Keep fighting to shed light on government

We recently published several stories and opinion pieces dealing with attempts by local public bodies to keep their constituents in the dark.

Among those, we reported on a series of “round-robin” meetings involving individual members of Warren City Council and a private business hoping to gain licensing to operate a marijuana cultivation center here. The meetings, obvious attempts to circumvent Ohio sunshine laws, were followed by a council meeting where council unanimously supported the business plan in an “emergency” vote, thereby limiting response from any constituent wanting to debate the idea.

We also published multiple stories recently about a citizens committee appointed by Trumbull County Commissioners to review county spending. The group met at least three times in what has now been described by Trumbull County Prosecutor Dennis Watkins as improper closed-door meetings.

Still frustrated by the continuation of egregious violations of Ohio’s open government laws, I spent time reviewing recent Ohio Supreme Court action, including one 2016 item I found particularly interesting, the White v. King case involving the Olentangy, Ohio, Board of Education. It’s been described by the Ohio Coalition of Open Government as perhaps the Court’s “most important open-meetings law decision in years.” It was brought by school board member Adam White, who alleged violation of open meetings laws by other members of the board of education.

In the case, four of the five board members — upset with an editorial published in a local newspaper — decided to hold a strategy session via email to debate their response. I suspect the board members believed if they debated by electronic exchange, they could circumvent open meeting laws. They were wrong.

In its ruling, the Ohio Supreme Court said a public body cannot use email — or any other electronic exchange, including social media — to deliberate or decide a public matter outside the public eye.

According to the Court’s majority opinion, nothing in the plain language of Ohio law “expressly mandates that a ‘meeting’ occur face to face. To the contrary, it provides that any prearranged discussion can qualify as a meeting.” And it said that Ohio law prohibits “any private prearranged discussion of public business by a majority of the members of a public body regardless of whether the discussion occurs face to face, telephonically, by video conference, or electronically by e-mail, text, tweet, or other form of communication.”

I chuckled at the irony that, in its opinion, the Court cited case law from a lawsuit brought by the Cincinnati Post against its home city following serial, or round-robin, meetings held with individual members of council to circumvent open meeting laws. (Sound familiar?) In that case, the Ohio Supreme Court ruled: “the statute that exists to shed light on deliberations of public bodies cannot be interpreted in a manner which would result in the public being left in the dark, … Back to back meetings discussing the same issues of public business could be liberally construed as parts of the same meeting for purposes of (Ohio law).”

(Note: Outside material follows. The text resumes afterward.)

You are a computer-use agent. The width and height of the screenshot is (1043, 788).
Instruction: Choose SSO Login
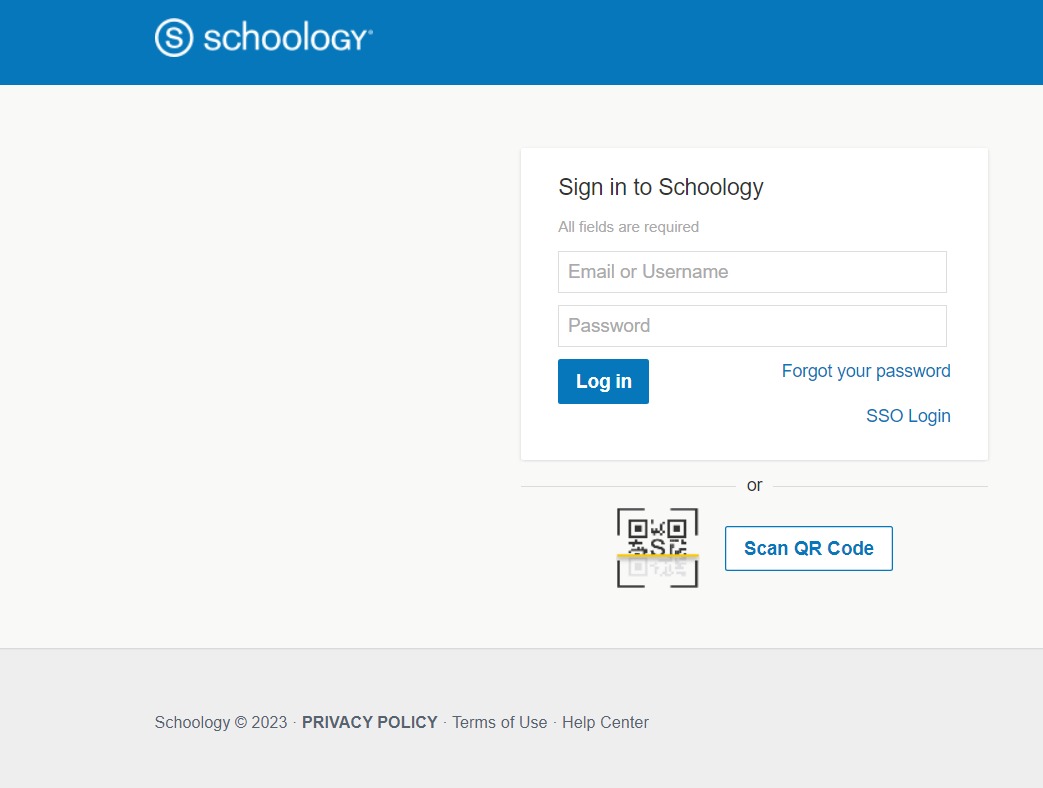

It’s frustrating to see public bodies’ continued attempts to omit from discussions the very people who elected them and who pay the bills. Government in America was created in such a way to ensure accountability. Yet, with the evolution of new technology, elected officials continue to explore new ways to break the law and slam the door on transparency and openness.

Trumbull County Prosecutor Dennis Watkins said it well, frequently urging elected officials to construe the law liberally toward openness.

While the public may find it difficult to understand the larger impact of sunshine law cases they may view as trivial, frankly, without close policing of such actions, we open the door to a very slippery slope heading toward closed government and a lack of public participation. These are the very things that make America great.